Adı geçen Çeşme ASHM tarafından taraf teşkili sağlanmadan yapılan inceleme neticesinde 30/06/2022 tarih ve 2022/396 karar sayılı ilam ile 08/07/2021 tarih ve 31535 sayılı Resmî Gazete’de yayımlanan Hâkimler ve Savcılar Kurulu Genel Kurulunun 07/07/2021 tarih ve 608 sayılı kararı ile İzmir Asliye Ticaret Mahkemesi yargı çevresinin İzmir ilinin mülki sınırları olarak belirlenmesi ile mahkememizin Asliye Ticaret Mahkemesi sıfatının kaldırıldığı, görev kuralları kamu düzeninden olup, HMK’nin 114/1-c fıkrası uyarınca mahkemenin görevli olmasının dava şartlarından olduğu, yine HMK’nin 115/1 hükmüne göre mahkemenin görevli olup olmadığını yargılamanın her aşamasında kendiliğinden gözetmesi gerektiği, Hukuk Genel Kurulu’nun 2017/15-2141 Esas, 2019/442 Karar sayılı kararında “(…)mahkemece dava dilekçesi davalıya tebliğ edilmeden dosya üzerinden görevsizlik nedeniyle davanın usulden reddine karar verilmesi, 6100 sayılı HMK’nın 115/1. ve 138. maddeleri ve usul ekonomisi uyarınca mümkündür.” şeklindeki kararı da gözetilerek usul ekonomisi gereğince mahkememizin görevsizliğine görevli mahkemenin İzmir Asliye Ticaret Mahkemesi olduğunun tespitine dair karar verildiği ve kararın istinaf edilmeksizin kesinleştiği anlaşılmakla tevzisi üzerine Mahkememizin yukarıda belirtilen esasına kaydedildiği görülmüştür.

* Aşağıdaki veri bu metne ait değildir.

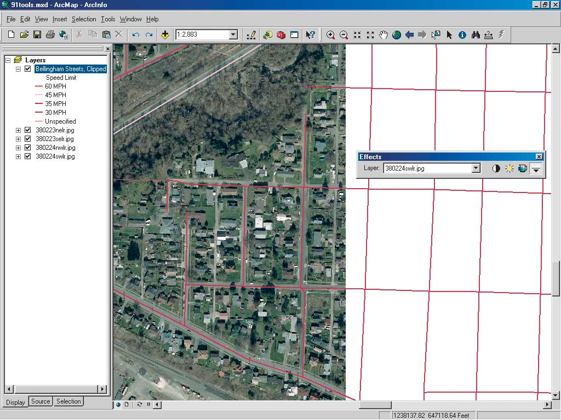This screenshot has height=420, width=561.
Task: Click the Zoom In magnifier tool
Action: pos(330,35)
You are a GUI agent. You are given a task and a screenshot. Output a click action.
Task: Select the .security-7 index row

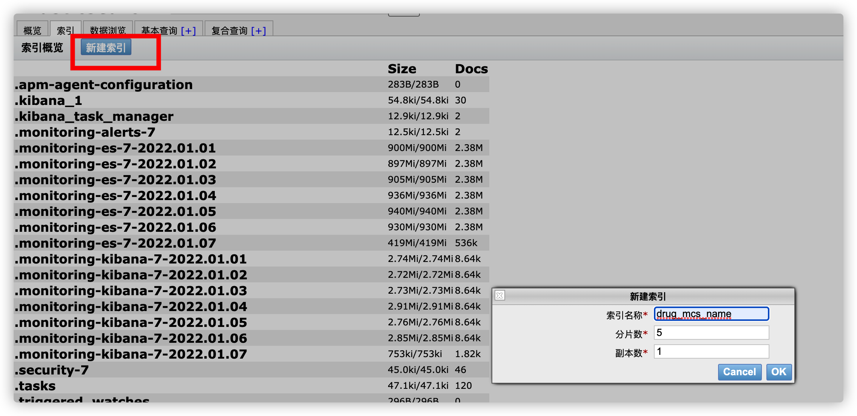click(x=52, y=370)
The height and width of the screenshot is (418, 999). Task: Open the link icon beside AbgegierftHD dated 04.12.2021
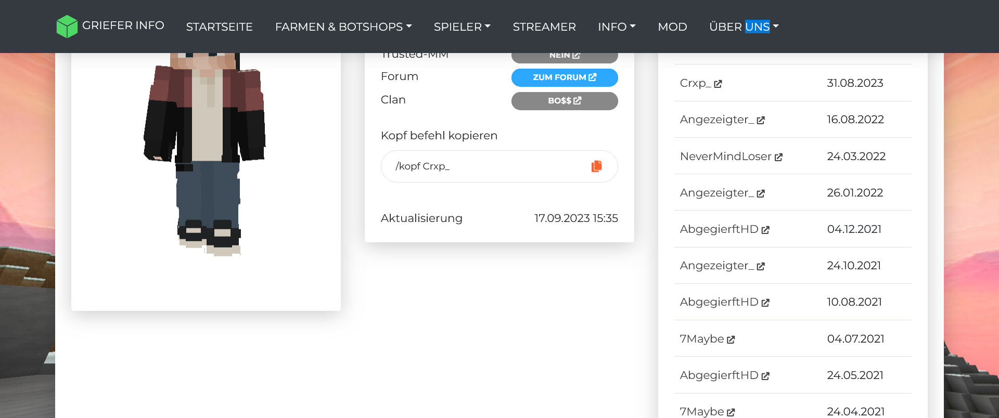tap(765, 230)
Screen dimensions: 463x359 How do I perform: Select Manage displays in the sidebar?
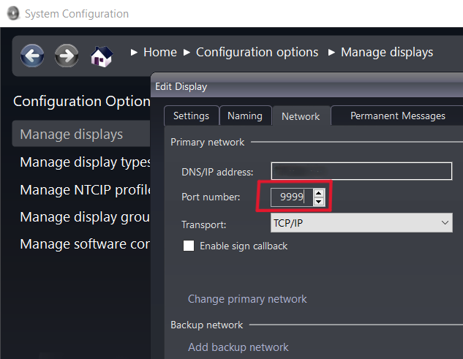[71, 135]
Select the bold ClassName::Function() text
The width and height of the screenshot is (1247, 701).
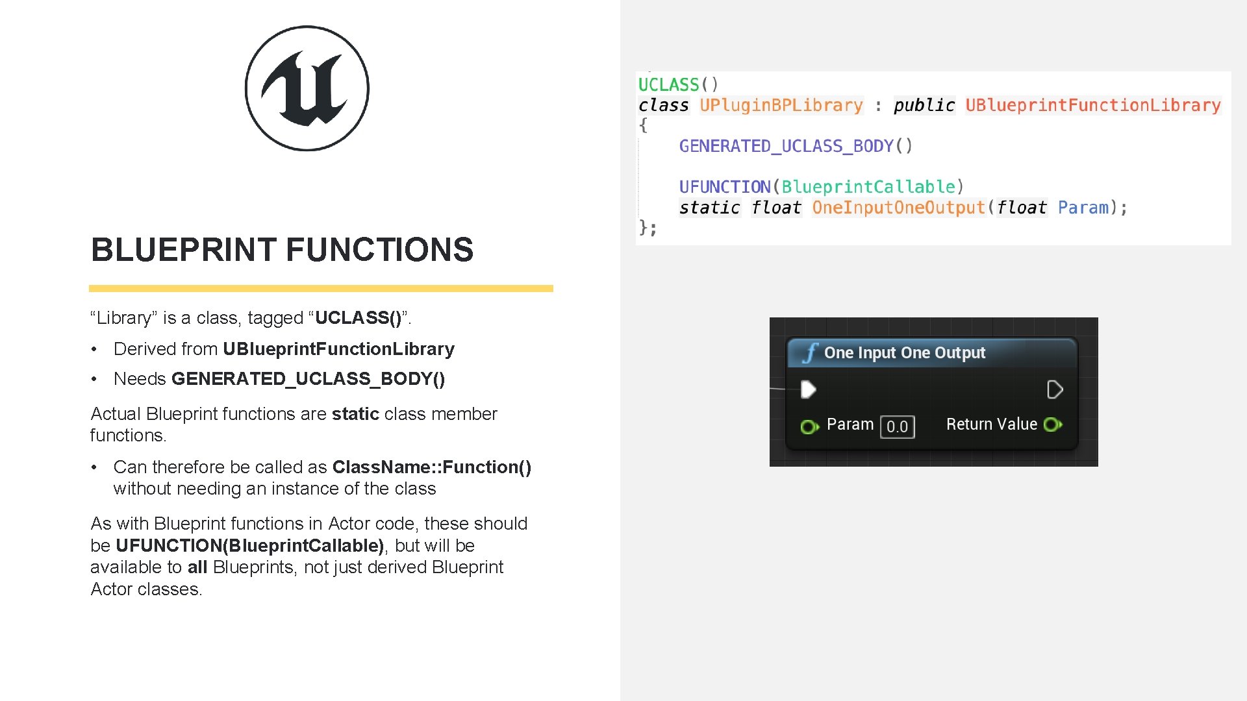431,467
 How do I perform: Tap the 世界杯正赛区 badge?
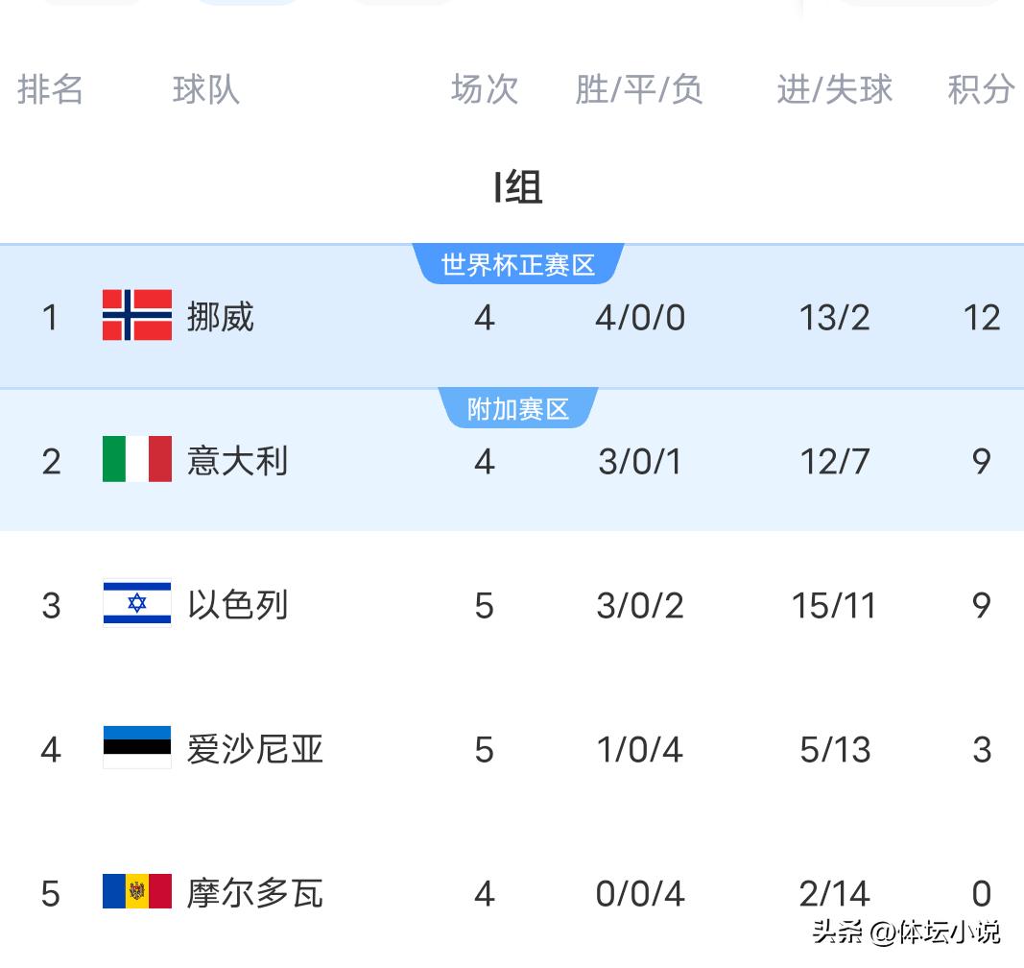coord(518,265)
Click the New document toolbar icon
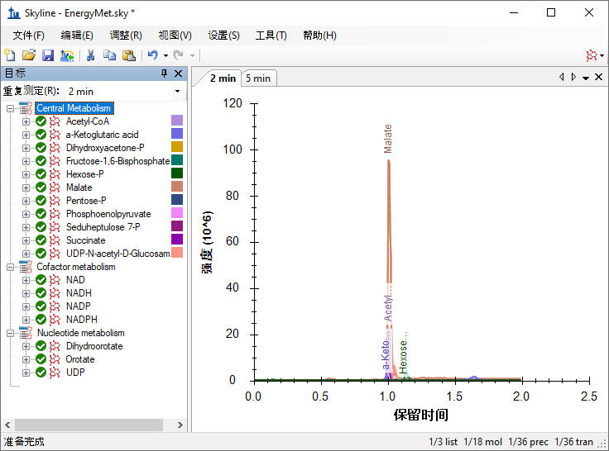The width and height of the screenshot is (609, 451). [10, 55]
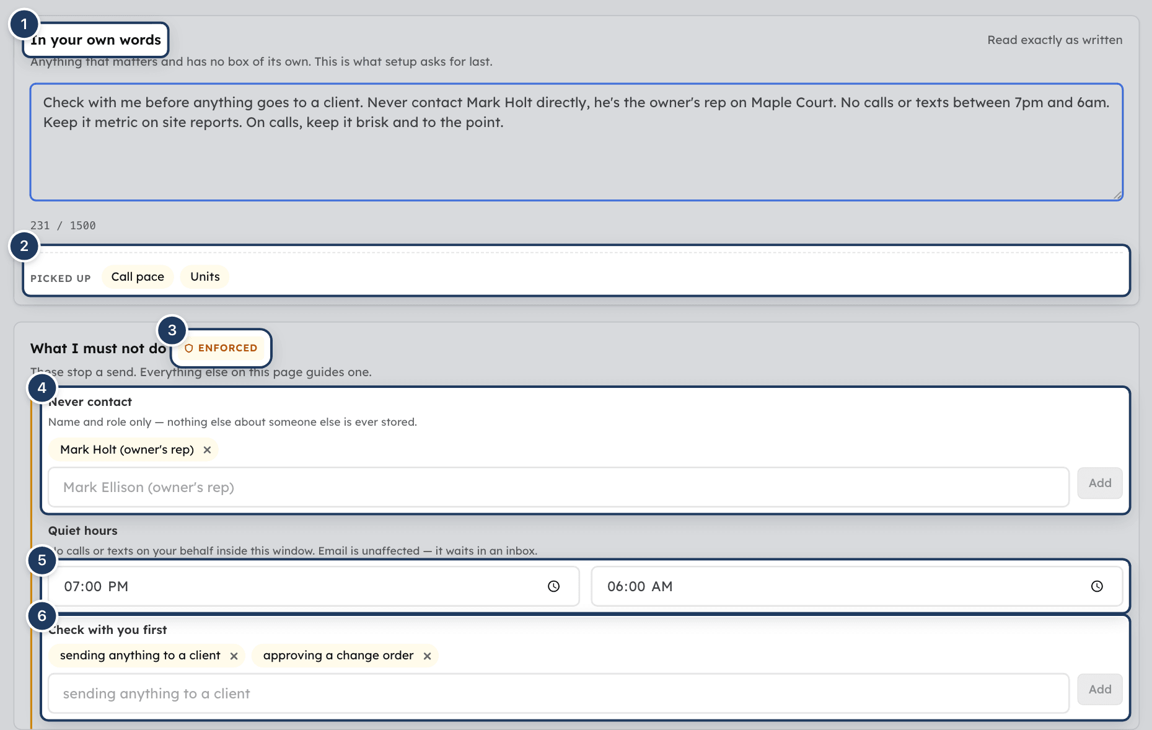Screen dimensions: 1152x730
Task: Focus the 'In your own words' text area
Action: 576,142
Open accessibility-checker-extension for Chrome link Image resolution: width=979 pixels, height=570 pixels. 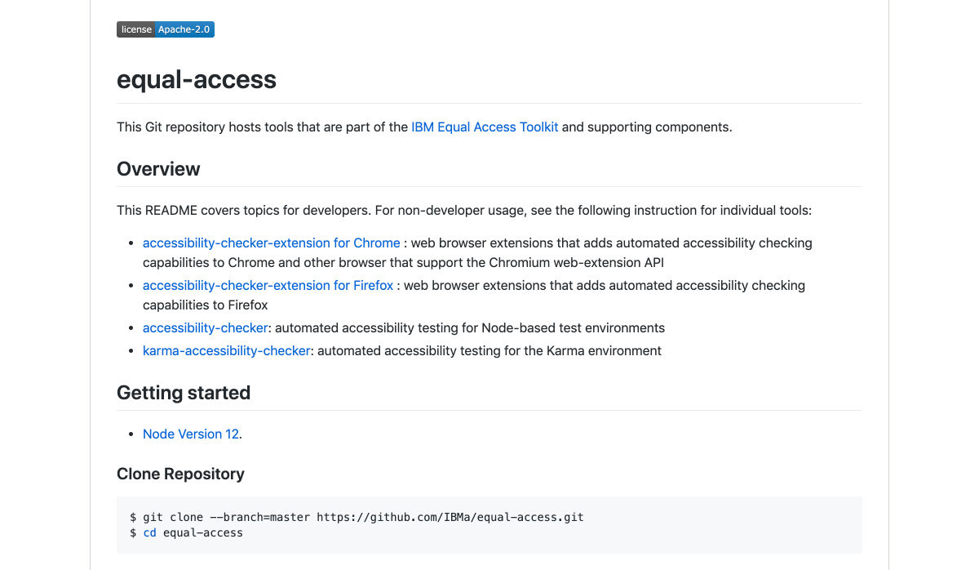tap(272, 243)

Mahkememizce dava dilekçesinin tebliği üzerine davalı yan vekilince sunulan cevap dilekçesinde özetle; Davacı ile akdedilen sözleşmenin davalı Kooperatif tarafından davacının sözleşmeye aykırı davranış ve tutumları nedeniyle feshedildiğini, davacı ile davalı Kooperatife ait plajlardan biri olan… Plaj isimli tesiste yiyecek-içecek servisi yapılması, çevresel bakım ve temizlik hizmetlerini içeren tesis işletme sözleşmesi yapıldığını, bu sözleşmenin “İşletme Şartları ve İşletmecinin Sorumlulukları” başlıklı bölümünde özellikle davacının işletmeyi üstlendiği tüm alanlarda temizlikten sorumlu olduğu, plaj büfeleri ve restoranın hijyen kurallarına uygun bir vaziyette tutulacağı, işletmeci ve diğer çalışanların mesai saatleri içinde alkol almayacağı, tüm site sakinleri ve misafirlerine gerekli nezaket ve saygı kuralları içinde hizmet vereceği düzenlenmişse de davacı tarafın defalarca bu maddeler hilafına davranışlar sergilediği, davalı tarafça sözleşmenin hukuka uygun şekilde feshedildiğini, davalı Kooperatif Yönetimi’ne; davacının bu sözleşmede yer alan temizlik ve genel hijyen kurallarına aykırı biçimde hizmet verdiği, hizmet sırasında kaba, hakaretamiz ve saygısızca davranışlarda bulunduğu konusunda bir çok şikayet ulaştığını, davacının babası olan
… adlı kişinin Kooperatif sakinlerine son derece nezaketsiz davrandığı, küfür ettiği, bazı üyelere fiziksel müdahaleye teşebbüs ettiği ve hatta bir misafire tokat attığının bildirildiğini belirterek davanın reddine, yargılama giderleri ve vekalet ücretinin karşı yan üzerinde bırakılmasına karar verilmesinin talep edildiği görülmüştür.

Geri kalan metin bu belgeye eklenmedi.